Following long conversations: The model attends to relevant earlier statements
Capturing relationships: Subject-verb agreement, cause and effect, semantic connections

More importantly, attention is parallelizable. Unlike sequential processing, you can compute all attention scores simultaneously. This makes training on massive datasets practical.

The Path Ahead

This module builds attention step by step:

Weighted Context - Why averaging embeddings isn't enough, and how weighted sums let the model focus on relevant words.

Query and Key (Single Word) - How one embedding transforms into two vectors: a query ("what am I looking for?") and a key ("how should others find me?").

Q and K Matrices - Stack queries and keys for a whole sentence. See how Q × K^T computes all pairwise attention scores at once.
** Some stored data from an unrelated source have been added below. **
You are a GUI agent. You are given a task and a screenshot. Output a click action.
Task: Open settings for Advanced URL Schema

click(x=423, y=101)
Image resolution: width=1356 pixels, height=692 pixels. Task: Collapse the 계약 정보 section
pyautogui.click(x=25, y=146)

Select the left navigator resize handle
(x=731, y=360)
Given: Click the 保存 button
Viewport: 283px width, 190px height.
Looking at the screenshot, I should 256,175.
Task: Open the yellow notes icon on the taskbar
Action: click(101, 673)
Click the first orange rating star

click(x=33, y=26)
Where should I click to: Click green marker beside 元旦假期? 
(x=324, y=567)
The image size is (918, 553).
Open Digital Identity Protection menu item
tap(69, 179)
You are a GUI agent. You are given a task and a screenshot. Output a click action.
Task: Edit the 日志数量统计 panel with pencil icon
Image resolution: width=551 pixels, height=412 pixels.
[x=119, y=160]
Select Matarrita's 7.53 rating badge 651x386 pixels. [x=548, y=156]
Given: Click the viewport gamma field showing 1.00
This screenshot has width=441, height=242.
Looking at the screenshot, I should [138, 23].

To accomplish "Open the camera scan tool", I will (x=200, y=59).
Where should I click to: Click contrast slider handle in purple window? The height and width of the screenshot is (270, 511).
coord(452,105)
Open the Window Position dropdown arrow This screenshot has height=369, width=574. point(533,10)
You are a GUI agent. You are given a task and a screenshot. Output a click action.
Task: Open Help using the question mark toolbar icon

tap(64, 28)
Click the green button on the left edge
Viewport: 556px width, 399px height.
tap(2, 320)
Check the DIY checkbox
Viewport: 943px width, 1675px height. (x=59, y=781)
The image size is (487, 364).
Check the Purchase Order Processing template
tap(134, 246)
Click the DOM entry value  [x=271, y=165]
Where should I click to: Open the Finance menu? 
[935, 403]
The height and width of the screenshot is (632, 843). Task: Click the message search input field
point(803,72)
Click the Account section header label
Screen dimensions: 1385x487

Attention Dimensions - Understand d_model, d_k, and sequence length (L). See why the L×L score matrix creates context window limits in real LLMs.

Scores to Weights - Convert raw scores to proper attention weights using scaling (divide by √d_k), causal masking (don't look at future), and softmax.

Values: What We Mix - Attention weights tell us "how much" to look at each word. Values tell us "what" we get from looking. Complete the Q, K, V picture.

Multi-Head Attention - Run multiple attention patterns in parallel. Different heads learn different relationships - grammar, semantics, position.

Positional Encoding - Attention doesn't know word order by default. Positional encodings fix this by adding position information to embeddings.

Building a Context-Aware Predictor - Put everything together into a working predictor that uses attention to understand context.

Each article builds on the previous one. By the end, you'll understand how attention works and implement it yourself.